* **Task input**
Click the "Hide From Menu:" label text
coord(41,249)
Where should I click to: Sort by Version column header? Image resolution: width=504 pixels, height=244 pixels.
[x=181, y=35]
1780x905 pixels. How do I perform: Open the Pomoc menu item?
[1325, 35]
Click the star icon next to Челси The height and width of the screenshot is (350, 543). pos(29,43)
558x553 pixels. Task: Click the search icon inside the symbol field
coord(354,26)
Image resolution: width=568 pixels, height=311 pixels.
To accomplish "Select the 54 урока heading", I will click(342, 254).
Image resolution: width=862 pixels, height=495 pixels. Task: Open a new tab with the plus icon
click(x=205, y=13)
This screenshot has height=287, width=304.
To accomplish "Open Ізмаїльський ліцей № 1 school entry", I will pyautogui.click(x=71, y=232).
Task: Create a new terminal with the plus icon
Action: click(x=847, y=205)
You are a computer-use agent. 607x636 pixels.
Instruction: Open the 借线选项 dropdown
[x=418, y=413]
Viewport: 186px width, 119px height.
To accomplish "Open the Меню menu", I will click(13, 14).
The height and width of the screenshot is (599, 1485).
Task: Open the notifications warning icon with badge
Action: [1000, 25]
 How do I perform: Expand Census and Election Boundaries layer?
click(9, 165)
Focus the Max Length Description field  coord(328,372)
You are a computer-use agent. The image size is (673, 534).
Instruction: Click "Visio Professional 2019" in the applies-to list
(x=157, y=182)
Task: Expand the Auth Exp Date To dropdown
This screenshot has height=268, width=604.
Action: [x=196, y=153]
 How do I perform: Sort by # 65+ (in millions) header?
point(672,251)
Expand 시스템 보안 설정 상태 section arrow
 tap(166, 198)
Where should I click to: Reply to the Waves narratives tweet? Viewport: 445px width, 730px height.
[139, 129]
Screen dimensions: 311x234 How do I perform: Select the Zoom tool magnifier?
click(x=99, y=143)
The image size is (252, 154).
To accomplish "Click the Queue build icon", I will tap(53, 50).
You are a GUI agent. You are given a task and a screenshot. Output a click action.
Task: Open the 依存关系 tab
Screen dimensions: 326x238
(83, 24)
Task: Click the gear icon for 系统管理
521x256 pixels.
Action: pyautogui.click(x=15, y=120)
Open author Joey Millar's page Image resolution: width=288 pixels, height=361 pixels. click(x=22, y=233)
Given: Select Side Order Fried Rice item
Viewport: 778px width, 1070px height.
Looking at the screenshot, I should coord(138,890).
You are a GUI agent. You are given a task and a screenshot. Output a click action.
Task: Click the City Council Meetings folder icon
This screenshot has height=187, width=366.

* **What you need to do**
All the lines above should be written out once more, exactly.

* **Task response**
Click the "Hide From Menu:" label text
coord(41,249)
Where should I click to: Sort by Version column header? Image resolution: width=504 pixels, height=244 pixels.
[x=181, y=35]
1780x905 pixels. How do I perform: Open the Pomoc menu item?
[1325, 35]
Click the star icon next to Челси The height and width of the screenshot is (350, 543). pos(29,43)
558x553 pixels. Task: Click the search icon inside the symbol field
coord(354,26)
Image resolution: width=568 pixels, height=311 pixels.
To accomplish "Select the 54 урока heading", I will click(342, 254).
Image resolution: width=862 pixels, height=495 pixels. Task: Open a new tab with the plus icon
click(x=205, y=13)
This screenshot has height=287, width=304.
To accomplish "Open Ізмаїльський ліцей № 1 school entry", I will pyautogui.click(x=71, y=232).
Task: Create a new terminal with the plus icon
Action: click(x=847, y=205)
You are a computer-use agent. 607x636 pixels.
Instruction: Open the 借线选项 dropdown
[x=418, y=413]
Viewport: 186px width, 119px height.
To accomplish "Open the Меню menu", I will click(13, 14).
The height and width of the screenshot is (599, 1485).
Task: Open the notifications warning icon with badge
Action: [1000, 25]
 How do I perform: Expand Census and Election Boundaries layer?
click(9, 165)
Focus the Max Length Description field  coord(328,372)
You are a computer-use agent. The image size is (673, 534).
Instruction: Click "Visio Professional 2019" in the applies-to list
(x=157, y=182)
Task: Expand the Auth Exp Date To dropdown
This screenshot has height=268, width=604.
Action: [x=196, y=153]
 How do I perform: Sort by # 65+ (in millions) header?
point(672,251)
Expand 시스템 보안 설정 상태 section arrow
 tap(166, 198)
Where should I click to: Reply to the Waves narratives tweet? Viewport: 445px width, 730px height.
[139, 129]
Screen dimensions: 311x234 How do I perform: Select the Zoom tool magnifier?
click(x=99, y=143)
The image size is (252, 154).
To accomplish "Click the Queue build icon", I will tap(53, 50).
You are a GUI agent. You are given a task and a screenshot. Output a click action.
Task: Open the 依存关系 tab
Screen dimensions: 326x238
(83, 24)
Task: Click the gear icon for 系统管理
521x256 pixels.
Action: pyautogui.click(x=15, y=120)
Open author Joey Millar's page Image resolution: width=288 pixels, height=361 pixels. click(x=22, y=233)
Given: Select Side Order Fried Rice item
Viewport: 778px width, 1070px height.
Looking at the screenshot, I should coord(138,890).
You are a GUI agent. You are given a task and a screenshot. Output a click action.
Task: Click the City Council Meetings folder icon
This screenshot has height=187, width=366.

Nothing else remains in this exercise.